▶ _Required action_: Take the records below from their first line to the line with "[HÜDA PAR’dan karma", and restate those lines word for word.

++++++

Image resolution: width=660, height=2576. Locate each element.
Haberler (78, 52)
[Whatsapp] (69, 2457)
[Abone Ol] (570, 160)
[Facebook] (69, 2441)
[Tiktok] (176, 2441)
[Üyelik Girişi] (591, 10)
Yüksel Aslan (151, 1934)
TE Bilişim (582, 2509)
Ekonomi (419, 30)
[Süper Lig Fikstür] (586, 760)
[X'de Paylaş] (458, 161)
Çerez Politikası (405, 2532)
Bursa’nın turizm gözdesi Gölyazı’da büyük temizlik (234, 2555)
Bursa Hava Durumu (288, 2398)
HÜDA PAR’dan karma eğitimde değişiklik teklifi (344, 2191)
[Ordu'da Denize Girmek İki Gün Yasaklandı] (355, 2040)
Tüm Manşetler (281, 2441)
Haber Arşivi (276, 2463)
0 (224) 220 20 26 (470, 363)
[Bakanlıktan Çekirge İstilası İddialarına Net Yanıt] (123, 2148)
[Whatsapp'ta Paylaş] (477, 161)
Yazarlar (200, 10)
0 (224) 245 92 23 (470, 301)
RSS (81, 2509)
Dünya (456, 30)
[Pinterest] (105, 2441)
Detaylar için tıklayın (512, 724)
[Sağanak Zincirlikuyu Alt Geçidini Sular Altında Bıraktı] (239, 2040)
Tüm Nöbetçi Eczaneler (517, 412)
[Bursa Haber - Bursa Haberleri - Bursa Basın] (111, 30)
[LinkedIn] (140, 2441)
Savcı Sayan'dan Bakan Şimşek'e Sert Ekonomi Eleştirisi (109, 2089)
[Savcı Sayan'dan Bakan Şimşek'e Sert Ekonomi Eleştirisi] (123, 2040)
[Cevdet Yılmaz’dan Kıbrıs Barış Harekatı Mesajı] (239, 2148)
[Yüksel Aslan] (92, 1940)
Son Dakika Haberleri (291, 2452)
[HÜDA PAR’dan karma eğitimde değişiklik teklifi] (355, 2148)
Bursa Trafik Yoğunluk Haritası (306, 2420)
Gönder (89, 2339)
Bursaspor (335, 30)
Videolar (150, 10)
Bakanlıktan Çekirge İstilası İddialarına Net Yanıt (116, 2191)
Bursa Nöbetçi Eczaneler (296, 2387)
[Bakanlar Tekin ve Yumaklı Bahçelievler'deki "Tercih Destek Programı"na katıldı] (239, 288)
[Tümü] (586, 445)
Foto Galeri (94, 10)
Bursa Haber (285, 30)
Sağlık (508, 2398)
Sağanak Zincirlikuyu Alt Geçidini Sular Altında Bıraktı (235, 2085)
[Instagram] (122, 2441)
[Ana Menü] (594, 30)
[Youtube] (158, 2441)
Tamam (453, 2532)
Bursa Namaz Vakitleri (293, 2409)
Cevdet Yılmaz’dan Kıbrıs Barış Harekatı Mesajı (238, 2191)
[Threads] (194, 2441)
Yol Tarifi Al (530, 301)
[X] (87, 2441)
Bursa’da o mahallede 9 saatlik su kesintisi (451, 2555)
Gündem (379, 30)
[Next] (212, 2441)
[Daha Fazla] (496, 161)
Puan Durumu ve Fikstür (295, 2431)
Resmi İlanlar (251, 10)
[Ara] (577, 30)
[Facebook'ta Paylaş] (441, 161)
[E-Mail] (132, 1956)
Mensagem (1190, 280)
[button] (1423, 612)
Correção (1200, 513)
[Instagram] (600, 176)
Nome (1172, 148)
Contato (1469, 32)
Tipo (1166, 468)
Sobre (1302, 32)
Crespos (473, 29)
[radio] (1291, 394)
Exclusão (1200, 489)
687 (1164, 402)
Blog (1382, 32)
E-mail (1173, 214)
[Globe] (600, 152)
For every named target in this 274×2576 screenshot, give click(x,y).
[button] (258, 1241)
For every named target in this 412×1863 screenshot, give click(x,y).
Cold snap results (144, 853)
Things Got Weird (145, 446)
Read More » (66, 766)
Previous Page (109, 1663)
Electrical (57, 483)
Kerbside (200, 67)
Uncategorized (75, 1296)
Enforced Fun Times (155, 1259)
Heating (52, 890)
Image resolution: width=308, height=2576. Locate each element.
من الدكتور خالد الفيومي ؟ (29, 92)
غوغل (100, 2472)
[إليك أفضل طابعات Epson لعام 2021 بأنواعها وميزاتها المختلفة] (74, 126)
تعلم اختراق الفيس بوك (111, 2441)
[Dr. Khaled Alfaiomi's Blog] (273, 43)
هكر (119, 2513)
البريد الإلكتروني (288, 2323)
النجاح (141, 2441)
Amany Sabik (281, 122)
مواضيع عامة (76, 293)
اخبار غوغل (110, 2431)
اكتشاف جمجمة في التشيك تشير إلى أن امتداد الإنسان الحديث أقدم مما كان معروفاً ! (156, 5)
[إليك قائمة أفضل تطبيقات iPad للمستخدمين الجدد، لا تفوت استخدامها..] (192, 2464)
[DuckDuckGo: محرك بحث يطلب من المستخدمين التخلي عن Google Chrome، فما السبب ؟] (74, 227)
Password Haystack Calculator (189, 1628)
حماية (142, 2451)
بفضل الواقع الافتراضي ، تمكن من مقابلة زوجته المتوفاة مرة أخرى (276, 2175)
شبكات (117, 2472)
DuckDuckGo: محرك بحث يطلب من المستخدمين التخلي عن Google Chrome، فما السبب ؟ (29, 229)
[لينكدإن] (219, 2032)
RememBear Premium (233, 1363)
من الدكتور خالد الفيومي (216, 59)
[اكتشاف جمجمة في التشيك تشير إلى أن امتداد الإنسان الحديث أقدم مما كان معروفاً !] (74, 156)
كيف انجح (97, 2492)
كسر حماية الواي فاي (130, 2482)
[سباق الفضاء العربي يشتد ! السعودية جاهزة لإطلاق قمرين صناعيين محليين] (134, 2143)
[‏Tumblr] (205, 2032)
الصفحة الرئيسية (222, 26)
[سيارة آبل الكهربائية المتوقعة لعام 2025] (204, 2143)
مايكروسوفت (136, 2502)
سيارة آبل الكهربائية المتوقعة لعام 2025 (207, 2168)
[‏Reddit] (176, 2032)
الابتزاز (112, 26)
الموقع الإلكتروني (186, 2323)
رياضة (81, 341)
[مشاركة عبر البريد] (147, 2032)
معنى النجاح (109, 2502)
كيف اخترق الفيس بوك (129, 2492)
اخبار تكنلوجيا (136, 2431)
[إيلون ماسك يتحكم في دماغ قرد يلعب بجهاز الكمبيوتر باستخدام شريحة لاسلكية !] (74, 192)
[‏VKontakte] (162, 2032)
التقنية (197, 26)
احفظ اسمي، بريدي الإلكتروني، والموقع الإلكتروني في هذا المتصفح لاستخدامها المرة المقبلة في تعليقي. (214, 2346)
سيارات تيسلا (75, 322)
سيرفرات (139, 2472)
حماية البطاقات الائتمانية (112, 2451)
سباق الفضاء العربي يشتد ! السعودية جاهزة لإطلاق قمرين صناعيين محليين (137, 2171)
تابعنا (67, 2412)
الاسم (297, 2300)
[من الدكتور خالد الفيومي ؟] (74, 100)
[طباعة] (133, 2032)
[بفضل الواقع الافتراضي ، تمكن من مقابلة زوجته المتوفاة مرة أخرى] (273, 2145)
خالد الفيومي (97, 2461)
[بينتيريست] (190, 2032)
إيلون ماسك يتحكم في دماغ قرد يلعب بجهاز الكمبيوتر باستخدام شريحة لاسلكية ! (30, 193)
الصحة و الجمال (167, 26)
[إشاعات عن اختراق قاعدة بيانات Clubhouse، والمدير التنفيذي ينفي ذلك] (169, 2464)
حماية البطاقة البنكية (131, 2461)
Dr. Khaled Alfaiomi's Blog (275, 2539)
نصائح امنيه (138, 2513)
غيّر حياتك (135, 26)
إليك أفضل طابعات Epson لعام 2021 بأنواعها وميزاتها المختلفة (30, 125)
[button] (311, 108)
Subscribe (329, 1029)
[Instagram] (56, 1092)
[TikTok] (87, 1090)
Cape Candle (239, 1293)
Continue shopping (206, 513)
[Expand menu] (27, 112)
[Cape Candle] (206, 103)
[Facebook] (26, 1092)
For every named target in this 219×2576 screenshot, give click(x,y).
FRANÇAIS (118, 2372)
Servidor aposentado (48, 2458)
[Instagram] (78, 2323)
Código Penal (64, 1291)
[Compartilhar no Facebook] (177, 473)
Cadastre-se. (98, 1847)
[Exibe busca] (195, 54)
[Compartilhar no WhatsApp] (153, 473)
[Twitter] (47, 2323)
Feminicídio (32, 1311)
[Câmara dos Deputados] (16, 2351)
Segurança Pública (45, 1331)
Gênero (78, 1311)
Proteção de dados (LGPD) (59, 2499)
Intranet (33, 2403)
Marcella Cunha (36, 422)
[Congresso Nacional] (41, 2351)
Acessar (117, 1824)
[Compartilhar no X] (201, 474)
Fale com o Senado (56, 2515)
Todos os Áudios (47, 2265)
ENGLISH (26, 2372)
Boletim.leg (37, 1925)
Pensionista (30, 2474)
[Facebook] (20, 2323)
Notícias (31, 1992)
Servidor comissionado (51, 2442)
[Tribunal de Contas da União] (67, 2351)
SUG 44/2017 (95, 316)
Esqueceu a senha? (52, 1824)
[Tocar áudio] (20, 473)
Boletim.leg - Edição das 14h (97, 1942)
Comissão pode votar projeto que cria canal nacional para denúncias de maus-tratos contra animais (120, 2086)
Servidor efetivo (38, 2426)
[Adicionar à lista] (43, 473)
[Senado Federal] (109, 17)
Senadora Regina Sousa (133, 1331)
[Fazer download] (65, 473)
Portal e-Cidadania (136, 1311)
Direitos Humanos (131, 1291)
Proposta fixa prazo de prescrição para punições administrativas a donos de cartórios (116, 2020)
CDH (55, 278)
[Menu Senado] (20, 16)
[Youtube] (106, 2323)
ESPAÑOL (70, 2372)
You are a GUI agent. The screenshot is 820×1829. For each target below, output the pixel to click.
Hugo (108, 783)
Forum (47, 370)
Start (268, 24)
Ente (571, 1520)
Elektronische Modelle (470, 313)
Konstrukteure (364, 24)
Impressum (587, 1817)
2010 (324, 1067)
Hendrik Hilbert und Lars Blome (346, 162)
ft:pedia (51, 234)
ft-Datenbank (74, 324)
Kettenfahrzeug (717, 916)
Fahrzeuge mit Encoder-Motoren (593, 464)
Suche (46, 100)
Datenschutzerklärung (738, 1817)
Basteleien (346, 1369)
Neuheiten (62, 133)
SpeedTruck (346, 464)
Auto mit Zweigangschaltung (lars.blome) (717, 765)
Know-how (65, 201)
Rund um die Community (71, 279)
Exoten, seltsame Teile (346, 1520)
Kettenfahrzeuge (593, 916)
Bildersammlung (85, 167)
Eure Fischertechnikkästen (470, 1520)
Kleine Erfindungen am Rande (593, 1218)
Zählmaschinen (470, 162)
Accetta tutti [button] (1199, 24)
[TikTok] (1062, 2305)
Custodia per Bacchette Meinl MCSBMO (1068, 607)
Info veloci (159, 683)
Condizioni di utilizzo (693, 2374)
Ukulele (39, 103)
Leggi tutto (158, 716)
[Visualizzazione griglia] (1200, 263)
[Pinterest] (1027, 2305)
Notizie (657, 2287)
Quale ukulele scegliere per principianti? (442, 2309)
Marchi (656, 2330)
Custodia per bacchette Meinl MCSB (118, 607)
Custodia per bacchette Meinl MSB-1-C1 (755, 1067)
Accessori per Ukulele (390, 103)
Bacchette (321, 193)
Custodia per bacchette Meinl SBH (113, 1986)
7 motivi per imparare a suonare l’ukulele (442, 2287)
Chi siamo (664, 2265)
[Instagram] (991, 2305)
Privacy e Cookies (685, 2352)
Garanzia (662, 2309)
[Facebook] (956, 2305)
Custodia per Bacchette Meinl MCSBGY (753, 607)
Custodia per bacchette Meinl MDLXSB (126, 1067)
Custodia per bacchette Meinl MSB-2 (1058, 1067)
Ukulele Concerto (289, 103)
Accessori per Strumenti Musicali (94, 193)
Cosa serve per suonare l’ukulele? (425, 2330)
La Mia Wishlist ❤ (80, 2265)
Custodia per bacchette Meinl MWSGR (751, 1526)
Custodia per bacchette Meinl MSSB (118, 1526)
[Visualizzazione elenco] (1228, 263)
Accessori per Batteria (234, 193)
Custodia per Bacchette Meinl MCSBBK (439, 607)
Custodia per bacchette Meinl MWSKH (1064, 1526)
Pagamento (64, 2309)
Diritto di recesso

++++++

▶ _Task answer_:
Image resolution: width=660, height=2576. Locate each element.
Haberler (78, 52)
[Whatsapp] (69, 2457)
[Abone Ol] (570, 160)
[Facebook] (69, 2441)
[Tiktok] (176, 2441)
[Üyelik Girişi] (591, 10)
Yüksel Aslan (151, 1934)
TE Bilişim (582, 2509)
Ekonomi (419, 30)
[Süper Lig Fikstür] (586, 760)
[X'de Paylaş] (458, 161)
Çerez Politikası (405, 2532)
Bursa’nın turizm gözdesi Gölyazı’da büyük temizlik (234, 2555)
Bursa Hava Durumu (288, 2398)
HÜDA PAR’dan karma eğitimde değişiklik teklifi (344, 2191)
[Ordu'da Denize Girmek İki Gün Yasaklandı] (355, 2040)
Tüm Manşetler (281, 2441)
Haber Arşivi (276, 2463)
0 (224) 220 20 26 (470, 363)
[Bakanlıktan Çekirge İstilası İddialarına Net Yanıt] (123, 2148)
[Whatsapp'ta Paylaş] (477, 161)
Yazarlar (200, 10)
0 (224) 245 92 23 (470, 301)
RSS (81, 2509)
Dünya (456, 30)
[Pinterest] (105, 2441)
Detaylar için tıklayın (512, 724)
[Sağanak Zincirlikuyu Alt Geçidini Sular Altında Bıraktı] (239, 2040)
Tüm Nöbetçi Eczaneler (517, 412)
[Bursa Haber - Bursa Haberleri - Bursa Basın] (111, 30)
[LinkedIn] (140, 2441)
Savcı Sayan'dan Bakan Şimşek'e Sert Ekonomi Eleştirisi (109, 2089)
[Savcı Sayan'dan Bakan Şimşek'e Sert Ekonomi Eleştirisi] (123, 2040)
[Cevdet Yılmaz’dan Kıbrıs Barış Harekatı Mesajı] (239, 2148)
[Yüksel Aslan] (92, 1940)
Son Dakika Haberleri (291, 2452)
[HÜDA PAR’dan karma eğitimde değişiklik teklifi] (355, 2148)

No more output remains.